In The New York Times, Richard Eder describes Pamuk's intense interest in East-West interactions and explains some of the metaphysical ideas that permeate the novel. He also comments that the novel is not just about ideas: "Eastern or Western, good or bad, ideas precipitate once they sink to human level, unleashing passions and violence. ‘Red’ is chockfull of sublimity and sin." Eder also praises the characterization of Shekure, which he regards as the finest in the book. She is "...elusive, changeable, enigmatic and immensely beguiling." Eder concludes: "They (readers) will . . . be lofted by the paradoxical lightness and gaiety of the writing, by the wonderfully winding talk perpetually about to turn a corner, and by the stubborn humanity in the characters’ maneuvers to survive. It is a humanity whose lies and silences emerge as endearing and oddly bracing individual truths".

===English translation===
Erdağ Göknar's translation of My Name Is Red gained Pamuk international recognition and contributed to his selection as Nobel laureate; upon publication, Pamuk was described as a serious Nobel contender. The translation received praise from multiple reviewers including John Updike in The New Yorker: "Erdağ M. Göknar deserves praise for the cool, smooth English in which he has rendered Pamuk's finespun sentences, passionate art appreciations, sly pedantic debates, (and) eerie urban scenes." Multiple readers and critics consider My Name Is Red to be Pamuk's best work in English translation.

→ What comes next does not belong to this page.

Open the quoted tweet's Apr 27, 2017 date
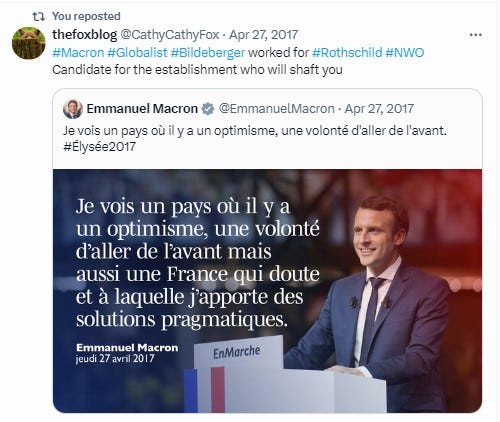Screen dimensions: 500x422 pyautogui.click(x=379, y=109)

It won the International Dublin Literary Award in Dublin in 2003, where Göknar accepted the award on behalf of Pamuk. As is customary with this award, Göknar received a quarter share of the prize.

A recent study examined the faithfulness of the novel's translations using quantitative methods.

==Release details==
- 1998, Turkey, Iletisim Yayincilik (ISBN 975-470-711-1), pub date ? 1998, hardback (first Turkish edition)
- 2001, USA, Alfred A Knopf (ISBN 978-0375406959), pub date ? August 2001, hardback (first English edition)
- 2001, UK, Faber & Faber (ISBN 978-0571200474), pub date 2 November 2001, paperback
- 2002, UK, Faber & Faber (ISBN 978-0571212248), pub date 31 July 2002, paperback
- 2002, USA, Vintage Books (ISBN 978-0375706851), pub date ? September 2002, paperback (Translated by Erdag Goknar)
- 2008, UK, dramatised on BBC Radio 4 in 2 parts by Ayeesha Menon, directed by John Dryden, August 2008
- 2014, Pakistan, Jumhoori Publications (ISBN 978-9699739828), hardback, Translated into Urdu by Huma Anwar. received national literary recognition, including the UBL Literary Excellence Award (2015)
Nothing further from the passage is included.